§ Provided text:
[start]
Songs Of The Day 11/15/2014: Four Queen Covers


Quarterly Covers Report: This is the last day of the last Quarterly Covers Report of 2014, and I felt like doing something spectacular and fabulous. In that course of spectacular and fabulous thought my mind usually turns to Freddie Mercury, who shuffled off this mortal and woefully insufficient coil 23 years ago this coming November 24. My unending affection for Queen, in spite of and sometimes because of their flaws (you know, like "Body Language"), roused me to scour the net for four great renderings of some of their greatest hits.

I found two great renderings. But you're still getting four songs. Starting with:


Beach House, "Play The Game": "Play the Game" is like the Robbie Rist of Queen's singles: It's only after seeing him by accident on reruns that you remember Rist was Cousin Oliver on The Brady Bunch. Nobody requests "Play the Game" by Queen, even though it's entirely in step with their most recognizable formulae. It's also an important song because on all of their albums before The Game Queen made a big point of mentioning somewhere in the liner notes that their albums were made without the assistance of any synthesizers whatsoever. It was a big point of pride for them, a pre-emptive fist in the air for their hard rock fans. Then The Game comes out, and they somewhat sheepishly say in the liner notes "This album includes the first appearance of a Synthesizer (an Oberheim OBX) on a Queen album." And when it finally shows up halfway through "Play the Game," holy crap does it show up. It had to be inevitable, 'cause Brian May's an astrophysicist. This sweetened cover of "Play the Game" is from Baltimore dream pop band Beach House, and it's got synths all over the place.
[end]
§ Exercise set:
1. From the post on four Queen covers, copy the part that opens with the words containing "Quarterly Covers Report: This" and closes with "their greatest hits.".
2. List every person the Queen covers post identifies by both a first and a last name.

§ Record set:
[start]
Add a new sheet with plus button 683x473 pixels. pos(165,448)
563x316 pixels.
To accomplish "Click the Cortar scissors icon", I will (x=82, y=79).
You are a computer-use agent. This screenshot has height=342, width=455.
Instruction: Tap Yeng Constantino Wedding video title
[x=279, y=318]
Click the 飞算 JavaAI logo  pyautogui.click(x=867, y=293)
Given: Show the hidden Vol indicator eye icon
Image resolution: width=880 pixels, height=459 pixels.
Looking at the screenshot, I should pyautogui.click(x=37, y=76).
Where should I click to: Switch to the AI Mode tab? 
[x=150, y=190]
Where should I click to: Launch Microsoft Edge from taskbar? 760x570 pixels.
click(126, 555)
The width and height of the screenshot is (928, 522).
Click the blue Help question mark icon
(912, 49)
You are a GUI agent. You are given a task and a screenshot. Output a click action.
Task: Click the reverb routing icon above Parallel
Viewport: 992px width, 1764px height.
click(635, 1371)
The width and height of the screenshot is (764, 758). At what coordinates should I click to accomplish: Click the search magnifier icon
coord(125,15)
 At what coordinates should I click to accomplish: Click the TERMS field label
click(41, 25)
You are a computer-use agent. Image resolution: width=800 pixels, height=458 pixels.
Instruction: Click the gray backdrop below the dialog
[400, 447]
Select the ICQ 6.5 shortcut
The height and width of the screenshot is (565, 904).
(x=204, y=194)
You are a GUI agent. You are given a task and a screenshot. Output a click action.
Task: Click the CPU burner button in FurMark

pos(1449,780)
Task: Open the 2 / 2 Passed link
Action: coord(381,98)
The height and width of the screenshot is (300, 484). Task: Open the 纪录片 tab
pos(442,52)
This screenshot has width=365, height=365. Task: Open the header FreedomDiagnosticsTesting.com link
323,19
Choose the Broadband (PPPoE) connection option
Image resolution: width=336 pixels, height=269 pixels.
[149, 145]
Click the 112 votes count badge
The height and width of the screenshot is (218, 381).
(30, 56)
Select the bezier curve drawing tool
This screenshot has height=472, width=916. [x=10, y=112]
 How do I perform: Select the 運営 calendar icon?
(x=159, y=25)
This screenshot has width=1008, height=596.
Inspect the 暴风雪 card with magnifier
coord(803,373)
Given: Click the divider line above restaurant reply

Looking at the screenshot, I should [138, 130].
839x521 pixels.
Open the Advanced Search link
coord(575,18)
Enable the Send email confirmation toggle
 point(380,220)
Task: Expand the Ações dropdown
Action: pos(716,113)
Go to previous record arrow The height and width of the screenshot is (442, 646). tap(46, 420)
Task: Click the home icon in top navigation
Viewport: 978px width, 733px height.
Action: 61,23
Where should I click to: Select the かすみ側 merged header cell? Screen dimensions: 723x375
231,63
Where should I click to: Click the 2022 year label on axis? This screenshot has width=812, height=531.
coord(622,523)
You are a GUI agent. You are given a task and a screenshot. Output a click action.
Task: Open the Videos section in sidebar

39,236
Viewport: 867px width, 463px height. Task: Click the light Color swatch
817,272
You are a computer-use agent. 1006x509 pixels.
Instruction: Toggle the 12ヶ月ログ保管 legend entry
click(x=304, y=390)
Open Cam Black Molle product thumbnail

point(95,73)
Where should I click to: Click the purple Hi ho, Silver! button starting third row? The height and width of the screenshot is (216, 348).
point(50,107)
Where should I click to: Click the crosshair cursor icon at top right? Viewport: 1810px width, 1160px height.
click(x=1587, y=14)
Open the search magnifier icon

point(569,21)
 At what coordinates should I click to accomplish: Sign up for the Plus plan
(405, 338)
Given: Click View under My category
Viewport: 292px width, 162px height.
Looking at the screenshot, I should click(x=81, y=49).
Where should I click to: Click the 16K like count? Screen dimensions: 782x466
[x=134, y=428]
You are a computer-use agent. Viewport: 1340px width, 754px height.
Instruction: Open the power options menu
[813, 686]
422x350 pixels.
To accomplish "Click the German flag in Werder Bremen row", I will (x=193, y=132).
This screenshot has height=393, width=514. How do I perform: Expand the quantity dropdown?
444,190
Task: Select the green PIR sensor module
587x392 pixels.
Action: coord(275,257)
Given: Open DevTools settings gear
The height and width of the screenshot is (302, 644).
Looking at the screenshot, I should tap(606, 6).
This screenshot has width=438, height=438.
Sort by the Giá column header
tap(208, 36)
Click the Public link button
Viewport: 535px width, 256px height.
[end]
§ Final answers:
1.
Quarterly Covers Report: This is the last day of the last Quarterly Covers Report of 2014, and I felt like doing something spectacular and fabulous. In that course of spectacular and fabulous thought my mind usually turns to Freddie Mercury, who shuffled off this mortal and woefully insufficient coil 23 years ago this coming November 24. My unending affection for Queen, in spite of and sometimes because of their flaws (you know, like "Body Language"), roused me to scour the net for four great renderings of some of their greatest hits.

2.
Freddie Mercury
Robbie Rist
Brian May